Problem description >> Show every line of the data below that contains the string "Enable", counting only matches with the same capitalization.

======== Records for this exercise

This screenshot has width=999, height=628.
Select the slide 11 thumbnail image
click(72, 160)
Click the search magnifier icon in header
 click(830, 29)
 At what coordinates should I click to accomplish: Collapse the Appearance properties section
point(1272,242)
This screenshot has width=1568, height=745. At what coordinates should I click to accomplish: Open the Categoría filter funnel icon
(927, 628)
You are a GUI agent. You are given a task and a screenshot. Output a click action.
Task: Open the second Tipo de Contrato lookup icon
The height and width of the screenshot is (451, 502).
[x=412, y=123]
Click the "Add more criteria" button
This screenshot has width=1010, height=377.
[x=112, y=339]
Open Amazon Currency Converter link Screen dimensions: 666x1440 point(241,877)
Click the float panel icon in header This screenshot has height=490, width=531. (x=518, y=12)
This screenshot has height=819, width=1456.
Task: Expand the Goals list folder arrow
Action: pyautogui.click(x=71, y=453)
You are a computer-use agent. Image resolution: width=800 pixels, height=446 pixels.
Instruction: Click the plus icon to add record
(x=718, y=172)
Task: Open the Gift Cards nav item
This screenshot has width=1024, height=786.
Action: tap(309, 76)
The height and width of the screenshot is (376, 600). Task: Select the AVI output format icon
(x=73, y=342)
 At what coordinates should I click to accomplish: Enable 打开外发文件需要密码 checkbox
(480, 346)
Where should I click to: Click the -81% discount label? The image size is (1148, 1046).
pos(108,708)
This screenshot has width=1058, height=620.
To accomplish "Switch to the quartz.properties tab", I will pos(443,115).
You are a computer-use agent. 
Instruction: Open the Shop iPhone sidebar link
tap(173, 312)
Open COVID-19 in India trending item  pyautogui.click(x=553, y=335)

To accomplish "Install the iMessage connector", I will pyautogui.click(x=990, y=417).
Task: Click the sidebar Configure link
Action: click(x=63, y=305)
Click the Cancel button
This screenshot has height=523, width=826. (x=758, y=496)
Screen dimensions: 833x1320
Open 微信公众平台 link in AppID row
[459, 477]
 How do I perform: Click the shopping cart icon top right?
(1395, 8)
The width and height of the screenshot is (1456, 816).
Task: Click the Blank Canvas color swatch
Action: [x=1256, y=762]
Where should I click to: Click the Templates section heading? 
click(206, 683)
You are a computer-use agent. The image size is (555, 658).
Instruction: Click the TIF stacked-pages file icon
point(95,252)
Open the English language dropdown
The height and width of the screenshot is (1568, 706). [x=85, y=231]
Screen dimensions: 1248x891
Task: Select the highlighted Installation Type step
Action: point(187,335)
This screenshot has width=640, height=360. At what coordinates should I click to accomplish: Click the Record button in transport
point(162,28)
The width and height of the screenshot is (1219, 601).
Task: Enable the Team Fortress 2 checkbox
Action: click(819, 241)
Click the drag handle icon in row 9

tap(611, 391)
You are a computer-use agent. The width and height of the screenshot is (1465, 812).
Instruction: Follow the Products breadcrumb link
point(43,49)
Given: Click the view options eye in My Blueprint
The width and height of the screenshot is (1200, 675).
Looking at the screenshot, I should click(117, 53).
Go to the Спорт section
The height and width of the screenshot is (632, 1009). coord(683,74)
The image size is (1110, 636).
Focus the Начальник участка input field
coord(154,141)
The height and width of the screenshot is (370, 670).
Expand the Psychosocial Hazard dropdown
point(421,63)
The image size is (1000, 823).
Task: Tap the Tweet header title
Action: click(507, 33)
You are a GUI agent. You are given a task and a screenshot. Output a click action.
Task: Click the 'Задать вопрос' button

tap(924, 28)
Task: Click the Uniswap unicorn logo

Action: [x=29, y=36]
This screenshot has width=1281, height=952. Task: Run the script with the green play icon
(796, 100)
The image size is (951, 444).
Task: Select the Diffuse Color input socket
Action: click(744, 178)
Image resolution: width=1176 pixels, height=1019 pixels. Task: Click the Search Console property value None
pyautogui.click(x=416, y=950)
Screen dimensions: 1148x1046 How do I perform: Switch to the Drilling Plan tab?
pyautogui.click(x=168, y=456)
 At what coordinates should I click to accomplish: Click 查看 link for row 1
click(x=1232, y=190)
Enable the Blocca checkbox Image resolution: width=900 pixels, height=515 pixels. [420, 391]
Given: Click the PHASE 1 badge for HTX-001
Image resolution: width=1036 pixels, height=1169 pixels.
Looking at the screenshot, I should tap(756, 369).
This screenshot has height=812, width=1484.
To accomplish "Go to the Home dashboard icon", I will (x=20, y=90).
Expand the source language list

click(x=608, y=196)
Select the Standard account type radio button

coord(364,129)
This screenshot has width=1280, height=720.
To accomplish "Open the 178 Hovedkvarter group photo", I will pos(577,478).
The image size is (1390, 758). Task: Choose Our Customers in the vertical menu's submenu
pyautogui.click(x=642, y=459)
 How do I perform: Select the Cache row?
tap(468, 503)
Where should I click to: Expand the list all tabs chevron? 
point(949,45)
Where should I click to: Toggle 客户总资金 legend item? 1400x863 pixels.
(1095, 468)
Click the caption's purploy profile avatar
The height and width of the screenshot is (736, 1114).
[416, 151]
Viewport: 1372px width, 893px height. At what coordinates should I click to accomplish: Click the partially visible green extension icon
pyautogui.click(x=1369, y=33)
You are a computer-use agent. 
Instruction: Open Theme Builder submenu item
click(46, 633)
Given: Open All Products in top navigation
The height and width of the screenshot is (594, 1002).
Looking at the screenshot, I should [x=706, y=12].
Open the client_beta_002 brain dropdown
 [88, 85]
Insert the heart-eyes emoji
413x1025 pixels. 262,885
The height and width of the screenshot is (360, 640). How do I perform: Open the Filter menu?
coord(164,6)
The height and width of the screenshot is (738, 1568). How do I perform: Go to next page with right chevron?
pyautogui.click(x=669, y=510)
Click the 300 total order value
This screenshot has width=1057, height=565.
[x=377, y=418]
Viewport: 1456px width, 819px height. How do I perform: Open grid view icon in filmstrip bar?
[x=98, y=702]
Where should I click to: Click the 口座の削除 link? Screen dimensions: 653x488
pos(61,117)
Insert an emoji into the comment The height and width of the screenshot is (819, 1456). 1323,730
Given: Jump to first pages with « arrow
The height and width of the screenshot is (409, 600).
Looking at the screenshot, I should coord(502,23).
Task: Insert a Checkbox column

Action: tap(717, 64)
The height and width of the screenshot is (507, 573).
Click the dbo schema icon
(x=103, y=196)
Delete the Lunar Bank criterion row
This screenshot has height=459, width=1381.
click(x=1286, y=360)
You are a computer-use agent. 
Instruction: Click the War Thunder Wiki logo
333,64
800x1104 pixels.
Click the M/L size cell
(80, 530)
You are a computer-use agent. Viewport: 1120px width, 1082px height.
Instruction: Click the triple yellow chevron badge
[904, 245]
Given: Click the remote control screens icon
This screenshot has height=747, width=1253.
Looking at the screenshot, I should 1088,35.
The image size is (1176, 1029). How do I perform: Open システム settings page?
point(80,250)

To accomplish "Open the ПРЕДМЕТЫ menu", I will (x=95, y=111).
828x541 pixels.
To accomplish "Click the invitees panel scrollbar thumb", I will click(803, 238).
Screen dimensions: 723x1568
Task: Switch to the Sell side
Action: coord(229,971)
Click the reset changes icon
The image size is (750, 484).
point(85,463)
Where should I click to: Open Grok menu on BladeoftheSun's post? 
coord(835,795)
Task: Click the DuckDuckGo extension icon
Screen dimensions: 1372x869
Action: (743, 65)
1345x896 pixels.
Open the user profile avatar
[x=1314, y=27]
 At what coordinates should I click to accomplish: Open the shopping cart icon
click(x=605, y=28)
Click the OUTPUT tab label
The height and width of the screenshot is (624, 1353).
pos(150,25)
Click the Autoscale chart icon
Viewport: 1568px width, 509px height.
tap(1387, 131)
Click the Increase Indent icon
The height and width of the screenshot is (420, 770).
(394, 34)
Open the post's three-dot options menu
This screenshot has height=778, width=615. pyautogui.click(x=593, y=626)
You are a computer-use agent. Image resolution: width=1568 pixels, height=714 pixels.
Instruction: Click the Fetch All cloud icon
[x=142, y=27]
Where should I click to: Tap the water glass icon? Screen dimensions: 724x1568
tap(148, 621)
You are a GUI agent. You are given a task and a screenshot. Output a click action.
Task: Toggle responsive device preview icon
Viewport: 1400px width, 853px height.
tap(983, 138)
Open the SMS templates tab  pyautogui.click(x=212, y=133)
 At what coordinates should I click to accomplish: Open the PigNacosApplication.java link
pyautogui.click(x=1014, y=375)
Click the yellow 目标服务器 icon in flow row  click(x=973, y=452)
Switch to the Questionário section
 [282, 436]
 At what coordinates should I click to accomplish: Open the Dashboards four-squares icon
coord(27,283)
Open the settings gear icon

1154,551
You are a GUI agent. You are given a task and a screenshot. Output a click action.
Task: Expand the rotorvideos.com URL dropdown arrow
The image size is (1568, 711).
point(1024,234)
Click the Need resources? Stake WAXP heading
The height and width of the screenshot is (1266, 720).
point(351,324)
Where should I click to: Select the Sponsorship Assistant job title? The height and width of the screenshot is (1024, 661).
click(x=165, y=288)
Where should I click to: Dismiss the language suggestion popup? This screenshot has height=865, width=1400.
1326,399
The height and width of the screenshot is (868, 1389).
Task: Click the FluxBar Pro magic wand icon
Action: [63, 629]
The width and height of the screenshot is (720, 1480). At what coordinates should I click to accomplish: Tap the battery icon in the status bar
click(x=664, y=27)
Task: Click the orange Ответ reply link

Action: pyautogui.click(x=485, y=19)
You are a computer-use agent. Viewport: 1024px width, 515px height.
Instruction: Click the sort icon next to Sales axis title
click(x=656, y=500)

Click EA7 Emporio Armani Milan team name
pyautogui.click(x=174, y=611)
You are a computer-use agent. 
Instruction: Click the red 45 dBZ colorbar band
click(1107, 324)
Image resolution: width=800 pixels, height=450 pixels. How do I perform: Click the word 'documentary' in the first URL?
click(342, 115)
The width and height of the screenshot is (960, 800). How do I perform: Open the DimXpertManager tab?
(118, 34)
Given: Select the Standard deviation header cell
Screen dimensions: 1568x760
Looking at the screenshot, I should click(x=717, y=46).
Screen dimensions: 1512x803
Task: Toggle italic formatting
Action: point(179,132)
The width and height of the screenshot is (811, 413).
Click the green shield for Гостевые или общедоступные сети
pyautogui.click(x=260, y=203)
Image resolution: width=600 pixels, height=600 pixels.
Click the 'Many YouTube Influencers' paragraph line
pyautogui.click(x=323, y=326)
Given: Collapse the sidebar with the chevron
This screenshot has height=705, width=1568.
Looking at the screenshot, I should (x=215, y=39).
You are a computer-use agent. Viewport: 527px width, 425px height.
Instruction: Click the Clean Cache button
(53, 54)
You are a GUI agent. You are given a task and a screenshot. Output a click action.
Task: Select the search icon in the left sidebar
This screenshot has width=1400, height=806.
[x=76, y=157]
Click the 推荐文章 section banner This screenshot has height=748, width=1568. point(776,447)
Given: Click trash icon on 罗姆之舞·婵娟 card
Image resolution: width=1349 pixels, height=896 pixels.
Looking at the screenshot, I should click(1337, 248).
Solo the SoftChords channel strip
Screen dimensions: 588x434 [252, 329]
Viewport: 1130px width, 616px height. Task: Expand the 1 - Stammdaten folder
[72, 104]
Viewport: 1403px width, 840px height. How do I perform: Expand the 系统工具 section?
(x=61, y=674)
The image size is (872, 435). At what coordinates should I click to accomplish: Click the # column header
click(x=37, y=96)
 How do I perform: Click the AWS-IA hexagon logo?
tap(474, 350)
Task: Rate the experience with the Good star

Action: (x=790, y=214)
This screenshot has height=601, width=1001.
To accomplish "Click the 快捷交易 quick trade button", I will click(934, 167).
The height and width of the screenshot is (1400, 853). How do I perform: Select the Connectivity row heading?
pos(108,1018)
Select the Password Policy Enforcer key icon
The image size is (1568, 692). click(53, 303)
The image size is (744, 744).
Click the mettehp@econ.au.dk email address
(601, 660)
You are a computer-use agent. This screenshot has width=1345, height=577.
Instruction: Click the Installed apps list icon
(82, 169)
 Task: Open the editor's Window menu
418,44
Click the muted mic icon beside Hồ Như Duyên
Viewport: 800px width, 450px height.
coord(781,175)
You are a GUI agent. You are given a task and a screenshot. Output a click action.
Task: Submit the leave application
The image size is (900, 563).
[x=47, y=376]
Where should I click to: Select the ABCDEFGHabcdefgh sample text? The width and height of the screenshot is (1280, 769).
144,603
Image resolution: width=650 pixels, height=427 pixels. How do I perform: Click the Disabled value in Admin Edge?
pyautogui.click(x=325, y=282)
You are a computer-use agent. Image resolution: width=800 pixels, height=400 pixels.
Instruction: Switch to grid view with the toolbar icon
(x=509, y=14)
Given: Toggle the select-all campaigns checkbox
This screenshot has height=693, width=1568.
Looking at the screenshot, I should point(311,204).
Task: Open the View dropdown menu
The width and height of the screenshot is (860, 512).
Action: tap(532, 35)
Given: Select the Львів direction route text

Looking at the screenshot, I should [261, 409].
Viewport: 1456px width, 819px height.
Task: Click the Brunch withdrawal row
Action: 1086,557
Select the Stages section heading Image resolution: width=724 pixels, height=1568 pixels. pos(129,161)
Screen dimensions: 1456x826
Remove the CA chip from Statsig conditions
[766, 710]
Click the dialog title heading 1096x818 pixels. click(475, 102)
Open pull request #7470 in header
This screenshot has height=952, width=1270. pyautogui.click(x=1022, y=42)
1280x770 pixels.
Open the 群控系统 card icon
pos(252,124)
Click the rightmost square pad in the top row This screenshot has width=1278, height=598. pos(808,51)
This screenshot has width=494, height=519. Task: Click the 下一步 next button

================

Response to this exercise >>
 At what coordinates should I click to accomplish: Enable 打开外发文件需要密码 checkbox
Task: Enable the Team Fortress 2 checkbox
Enable the Blocca checkbox Image resolution: width=900 pixels, height=515 pixels. [420, 391]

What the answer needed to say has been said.